A caça indiscriminada a parentes nomeados para cargos políticos que a imprensa promove tem, essencialmente, as mesmas raízes que geraram o fascismo, o nazismo e tantas outras doutrinas que pregam a condenação prévia do ser humano por supostas impurezas já presentes em sua essência antes mesmo que se possa dizer humano. Aliás, pelo que vimos observando na imprensa, um parente de um homem público nem sequer pode ser chamado de gente, sob o ponto de vista democrático, pois tem sua cidadania limitada de forma brutal. Para a imprensa, a Súmula 13 tem funcionado, na verdade, como um AI-13, e o mesmo Estadão, que se manifestou tantas vezes contra a censura da ditadura militar, exibe, agora, a intolerância dos déspotas.
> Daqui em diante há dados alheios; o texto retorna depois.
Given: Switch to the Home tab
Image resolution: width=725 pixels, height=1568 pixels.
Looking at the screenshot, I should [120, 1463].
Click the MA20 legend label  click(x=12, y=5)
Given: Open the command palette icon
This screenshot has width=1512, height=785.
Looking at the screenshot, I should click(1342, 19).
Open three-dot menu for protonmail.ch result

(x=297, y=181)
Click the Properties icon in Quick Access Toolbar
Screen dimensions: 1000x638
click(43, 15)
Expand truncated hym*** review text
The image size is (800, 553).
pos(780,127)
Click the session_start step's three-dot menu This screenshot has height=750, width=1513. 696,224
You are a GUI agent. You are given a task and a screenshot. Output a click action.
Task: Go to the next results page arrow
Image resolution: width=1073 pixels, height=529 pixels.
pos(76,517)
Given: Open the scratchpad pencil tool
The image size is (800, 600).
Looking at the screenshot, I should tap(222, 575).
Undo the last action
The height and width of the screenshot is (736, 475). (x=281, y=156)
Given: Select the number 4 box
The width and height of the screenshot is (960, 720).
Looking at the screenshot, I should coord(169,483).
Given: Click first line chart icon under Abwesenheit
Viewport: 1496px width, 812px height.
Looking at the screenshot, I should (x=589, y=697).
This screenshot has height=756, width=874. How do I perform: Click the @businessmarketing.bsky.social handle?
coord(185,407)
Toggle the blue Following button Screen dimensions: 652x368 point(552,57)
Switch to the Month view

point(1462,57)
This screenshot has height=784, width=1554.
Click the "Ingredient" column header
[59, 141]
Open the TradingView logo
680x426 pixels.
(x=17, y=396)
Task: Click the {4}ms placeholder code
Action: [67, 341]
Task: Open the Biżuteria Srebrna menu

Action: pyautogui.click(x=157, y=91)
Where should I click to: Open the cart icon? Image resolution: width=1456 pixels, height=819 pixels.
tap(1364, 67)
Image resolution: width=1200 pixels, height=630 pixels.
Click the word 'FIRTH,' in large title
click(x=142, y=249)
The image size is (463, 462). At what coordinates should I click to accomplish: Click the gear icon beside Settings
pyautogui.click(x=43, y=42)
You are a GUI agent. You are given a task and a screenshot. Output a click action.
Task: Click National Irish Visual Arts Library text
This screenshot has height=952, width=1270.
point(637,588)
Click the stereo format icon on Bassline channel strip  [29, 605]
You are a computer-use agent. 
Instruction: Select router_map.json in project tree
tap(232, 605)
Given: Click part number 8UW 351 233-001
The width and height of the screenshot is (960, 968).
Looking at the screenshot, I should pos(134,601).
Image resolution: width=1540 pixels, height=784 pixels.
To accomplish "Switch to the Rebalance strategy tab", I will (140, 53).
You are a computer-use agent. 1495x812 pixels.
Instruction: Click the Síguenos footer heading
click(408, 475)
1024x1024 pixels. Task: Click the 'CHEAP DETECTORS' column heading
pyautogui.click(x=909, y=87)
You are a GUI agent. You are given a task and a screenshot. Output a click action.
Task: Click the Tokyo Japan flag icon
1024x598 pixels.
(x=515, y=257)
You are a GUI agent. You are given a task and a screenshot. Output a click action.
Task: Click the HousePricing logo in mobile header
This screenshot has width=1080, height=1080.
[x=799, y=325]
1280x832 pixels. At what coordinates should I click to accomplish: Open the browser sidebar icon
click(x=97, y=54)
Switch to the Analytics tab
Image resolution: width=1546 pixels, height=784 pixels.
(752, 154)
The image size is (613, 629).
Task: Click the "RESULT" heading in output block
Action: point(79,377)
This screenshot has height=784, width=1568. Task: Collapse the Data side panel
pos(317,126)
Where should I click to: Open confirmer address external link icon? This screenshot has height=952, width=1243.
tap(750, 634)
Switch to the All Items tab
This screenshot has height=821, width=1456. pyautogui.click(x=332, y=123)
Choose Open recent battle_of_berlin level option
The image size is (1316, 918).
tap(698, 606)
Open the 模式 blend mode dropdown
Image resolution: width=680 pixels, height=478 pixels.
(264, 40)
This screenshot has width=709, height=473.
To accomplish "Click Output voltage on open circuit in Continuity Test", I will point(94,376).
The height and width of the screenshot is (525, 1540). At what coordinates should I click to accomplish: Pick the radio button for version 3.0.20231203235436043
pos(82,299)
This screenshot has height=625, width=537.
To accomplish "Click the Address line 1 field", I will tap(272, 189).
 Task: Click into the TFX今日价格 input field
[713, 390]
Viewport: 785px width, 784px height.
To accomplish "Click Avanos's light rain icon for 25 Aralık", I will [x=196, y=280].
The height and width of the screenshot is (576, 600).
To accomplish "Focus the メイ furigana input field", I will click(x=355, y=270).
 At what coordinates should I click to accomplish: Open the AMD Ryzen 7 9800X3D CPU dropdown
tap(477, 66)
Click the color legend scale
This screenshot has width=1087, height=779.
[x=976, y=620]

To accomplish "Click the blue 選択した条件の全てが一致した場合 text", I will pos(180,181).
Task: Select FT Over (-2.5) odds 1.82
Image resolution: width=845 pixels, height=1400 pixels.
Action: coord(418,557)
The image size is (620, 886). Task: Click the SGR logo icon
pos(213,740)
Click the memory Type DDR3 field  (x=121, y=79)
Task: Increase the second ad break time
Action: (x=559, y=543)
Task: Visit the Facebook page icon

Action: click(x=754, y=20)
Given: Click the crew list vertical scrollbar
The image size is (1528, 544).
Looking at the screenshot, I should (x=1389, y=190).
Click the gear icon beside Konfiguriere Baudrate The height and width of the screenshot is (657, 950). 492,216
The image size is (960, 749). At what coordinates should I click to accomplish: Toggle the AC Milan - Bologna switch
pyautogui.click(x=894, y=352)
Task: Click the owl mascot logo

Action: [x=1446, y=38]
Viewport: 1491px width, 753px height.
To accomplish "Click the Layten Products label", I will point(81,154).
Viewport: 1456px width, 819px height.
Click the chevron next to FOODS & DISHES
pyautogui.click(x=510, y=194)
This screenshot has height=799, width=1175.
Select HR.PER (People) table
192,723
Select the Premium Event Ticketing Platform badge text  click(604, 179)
Resumindo, há uma abordagem perversa da realidade por parte da dita grande imprensa. Enquanto agem como meros mercadores, dizem que são outros que assim o fazem. São parciais, manipulam fatos, mas quando se toca nesse tema, dizem-se vítimas do cerceamento de sua liberdade. Crescem em torno de famílias e acusam os políticos de empregar familiares. Geralmente, quando questionados em relação a isso, argumentam que o político lida com dinheiro público e com ele paga seus parentes. Ora, é curioso observar que as empresas jornalísticas prestam um serviço público e, como tal, lidam com dinheiro que o público lhes destina para esse serviço que, tudo indica, não têm prestado adequadamente. Ao que parece, estamos diante de uma atitude sociopática que se caracteriza por atribuir aos outros os próprios defeitos e, com petulância, denegri-los por isso.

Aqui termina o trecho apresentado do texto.